## TASK OBJECTIVE
Reprint the entries without altering anything.

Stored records
···

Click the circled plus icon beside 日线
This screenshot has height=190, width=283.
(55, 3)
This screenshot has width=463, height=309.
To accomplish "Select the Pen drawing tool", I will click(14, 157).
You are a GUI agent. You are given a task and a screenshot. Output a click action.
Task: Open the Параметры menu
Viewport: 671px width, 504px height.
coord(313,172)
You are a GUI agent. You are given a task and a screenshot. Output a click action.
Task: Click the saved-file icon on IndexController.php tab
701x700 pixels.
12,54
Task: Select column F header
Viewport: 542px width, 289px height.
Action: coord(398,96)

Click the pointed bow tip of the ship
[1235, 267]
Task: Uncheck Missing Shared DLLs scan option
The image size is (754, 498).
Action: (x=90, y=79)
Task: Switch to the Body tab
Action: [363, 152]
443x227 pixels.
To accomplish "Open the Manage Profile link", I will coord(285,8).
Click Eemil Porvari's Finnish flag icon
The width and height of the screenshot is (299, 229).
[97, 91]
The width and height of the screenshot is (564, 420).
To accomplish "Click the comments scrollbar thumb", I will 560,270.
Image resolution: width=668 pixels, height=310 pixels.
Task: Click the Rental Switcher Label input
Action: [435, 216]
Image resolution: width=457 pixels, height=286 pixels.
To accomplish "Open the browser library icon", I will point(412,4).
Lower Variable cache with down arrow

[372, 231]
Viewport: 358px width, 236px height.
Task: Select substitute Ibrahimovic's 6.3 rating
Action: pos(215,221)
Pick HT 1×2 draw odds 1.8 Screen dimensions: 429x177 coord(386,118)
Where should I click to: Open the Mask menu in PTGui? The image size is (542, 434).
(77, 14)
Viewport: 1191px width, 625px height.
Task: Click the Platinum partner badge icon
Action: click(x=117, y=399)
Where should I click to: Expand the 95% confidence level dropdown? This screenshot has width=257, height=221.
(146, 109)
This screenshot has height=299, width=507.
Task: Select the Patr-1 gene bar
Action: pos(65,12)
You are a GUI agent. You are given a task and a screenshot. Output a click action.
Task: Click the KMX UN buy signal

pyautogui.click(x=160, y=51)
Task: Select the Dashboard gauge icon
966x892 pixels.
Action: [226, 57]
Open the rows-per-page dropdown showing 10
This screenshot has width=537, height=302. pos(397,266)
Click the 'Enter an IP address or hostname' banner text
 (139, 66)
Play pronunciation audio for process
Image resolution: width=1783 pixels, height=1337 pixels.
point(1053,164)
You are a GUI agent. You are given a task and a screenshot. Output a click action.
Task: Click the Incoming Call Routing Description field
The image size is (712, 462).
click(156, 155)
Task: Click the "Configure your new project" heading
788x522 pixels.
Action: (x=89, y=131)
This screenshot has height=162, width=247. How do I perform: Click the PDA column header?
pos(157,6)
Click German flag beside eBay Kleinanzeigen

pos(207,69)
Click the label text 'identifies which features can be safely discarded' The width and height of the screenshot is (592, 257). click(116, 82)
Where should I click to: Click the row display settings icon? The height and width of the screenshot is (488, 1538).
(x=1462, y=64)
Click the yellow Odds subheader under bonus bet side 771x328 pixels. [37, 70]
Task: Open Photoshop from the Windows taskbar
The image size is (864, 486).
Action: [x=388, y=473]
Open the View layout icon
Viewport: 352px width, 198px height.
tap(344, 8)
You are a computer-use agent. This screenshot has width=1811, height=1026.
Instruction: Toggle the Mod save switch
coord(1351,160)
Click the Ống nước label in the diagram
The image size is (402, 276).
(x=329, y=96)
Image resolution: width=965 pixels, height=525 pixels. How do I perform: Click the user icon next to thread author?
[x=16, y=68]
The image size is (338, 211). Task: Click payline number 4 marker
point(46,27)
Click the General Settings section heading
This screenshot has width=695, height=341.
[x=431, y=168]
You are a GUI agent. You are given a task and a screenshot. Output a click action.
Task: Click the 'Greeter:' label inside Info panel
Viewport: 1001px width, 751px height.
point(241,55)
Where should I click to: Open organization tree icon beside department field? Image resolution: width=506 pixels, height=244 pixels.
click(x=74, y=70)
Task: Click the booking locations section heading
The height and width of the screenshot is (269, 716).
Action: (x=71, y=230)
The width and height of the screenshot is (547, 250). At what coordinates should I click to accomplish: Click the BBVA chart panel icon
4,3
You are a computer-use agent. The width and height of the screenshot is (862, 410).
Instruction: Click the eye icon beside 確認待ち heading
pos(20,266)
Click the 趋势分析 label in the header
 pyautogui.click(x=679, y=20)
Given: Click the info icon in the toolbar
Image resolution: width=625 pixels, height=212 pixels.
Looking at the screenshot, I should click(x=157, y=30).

···

## ANSWER TO THIS PROBLEM
Click the circled plus icon beside 日线
This screenshot has height=190, width=283.
(55, 3)
This screenshot has width=463, height=309.
To accomplish "Select the Pen drawing tool", I will click(14, 157).
You are a GUI agent. You are given a task and a screenshot. Output a click action.
Task: Open the Параметры menu
Viewport: 671px width, 504px height.
coord(313,172)
You are a GUI agent. You are given a task and a screenshot. Output a click action.
Task: Click the saved-file icon on IndexController.php tab
701x700 pixels.
12,54
Task: Select column F header
Viewport: 542px width, 289px height.
Action: coord(398,96)

Click the pointed bow tip of the ship
[1235, 267]
Task: Uncheck Missing Shared DLLs scan option
The image size is (754, 498).
Action: (x=90, y=79)
Task: Switch to the Body tab
Action: [363, 152]
443x227 pixels.
To accomplish "Open the Manage Profile link", I will coord(285,8).
Click Eemil Porvari's Finnish flag icon
The width and height of the screenshot is (299, 229).
[97, 91]
The width and height of the screenshot is (564, 420).
To accomplish "Click the comments scrollbar thumb", I will 560,270.
Image resolution: width=668 pixels, height=310 pixels.
Task: Click the Rental Switcher Label input
Action: [435, 216]
Image resolution: width=457 pixels, height=286 pixels.
To accomplish "Open the browser library icon", I will point(412,4).
Lower Variable cache with down arrow

[372, 231]
Viewport: 358px width, 236px height.
Task: Select substitute Ibrahimovic's 6.3 rating
Action: pos(215,221)
Pick HT 1×2 draw odds 1.8 Screen dimensions: 429x177 coord(386,118)
Where should I click to: Open the Mask menu in PTGui? The image size is (542, 434).
(77, 14)
Viewport: 1191px width, 625px height.
Task: Click the Platinum partner badge icon
Action: click(x=117, y=399)
Where should I click to: Expand the 95% confidence level dropdown? This screenshot has width=257, height=221.
(146, 109)
This screenshot has height=299, width=507.
Task: Select the Patr-1 gene bar
Action: pos(65,12)
You are a GUI agent. You are given a task and a screenshot. Output a click action.
Task: Click the KMX UN buy signal

pyautogui.click(x=160, y=51)
Task: Select the Dashboard gauge icon
966x892 pixels.
Action: [226, 57]
Open the rows-per-page dropdown showing 10
This screenshot has width=537, height=302. pos(397,266)
Click the 'Enter an IP address or hostname' banner text
 (139, 66)
Play pronunciation audio for process
Image resolution: width=1783 pixels, height=1337 pixels.
point(1053,164)
You are a GUI agent. You are given a task and a screenshot. Output a click action.
Task: Click the Incoming Call Routing Description field
The image size is (712, 462).
click(156, 155)
Task: Click the "Configure your new project" heading
788x522 pixels.
Action: (x=89, y=131)
This screenshot has height=162, width=247. How do I perform: Click the PDA column header?
pos(157,6)
Click German flag beside eBay Kleinanzeigen

pos(207,69)
Click the label text 'identifies which features can be safely discarded' The width and height of the screenshot is (592, 257). click(116, 82)
Where should I click to: Click the row display settings icon? The height and width of the screenshot is (488, 1538).
(x=1462, y=64)
Click the yellow Odds subheader under bonus bet side 771x328 pixels. [37, 70]
Task: Open Photoshop from the Windows taskbar
The image size is (864, 486).
Action: [x=388, y=473]
Open the View layout icon
Viewport: 352px width, 198px height.
tap(344, 8)
You are a computer-use agent. This screenshot has width=1811, height=1026.
Instruction: Toggle the Mod save switch
coord(1351,160)
Click the Ống nước label in the diagram
The image size is (402, 276).
(x=329, y=96)
Image resolution: width=965 pixels, height=525 pixels. How do I perform: Click the user icon next to thread author?
[x=16, y=68]
The image size is (338, 211). Task: Click payline number 4 marker
point(46,27)
Click the General Settings section heading
This screenshot has width=695, height=341.
[x=431, y=168]
You are a GUI agent. You are given a task and a screenshot. Output a click action.
Task: Click the 'Greeter:' label inside Info panel
Viewport: 1001px width, 751px height.
point(241,55)
Where should I click to: Open organization tree icon beside department field? Image resolution: width=506 pixels, height=244 pixels.
click(x=74, y=70)
Task: Click the booking locations section heading
The height and width of the screenshot is (269, 716).
Action: (x=71, y=230)
The width and height of the screenshot is (547, 250). At what coordinates should I click to accomplish: Click the BBVA chart panel icon
4,3
You are a computer-use agent. The width and height of the screenshot is (862, 410).
Instruction: Click the eye icon beside 確認待ち heading
pos(20,266)
Click the 趋势分析 label in the header
 pyautogui.click(x=679, y=20)
Given: Click the info icon in the toolbar
Image resolution: width=625 pixels, height=212 pixels.
Looking at the screenshot, I should click(x=157, y=30).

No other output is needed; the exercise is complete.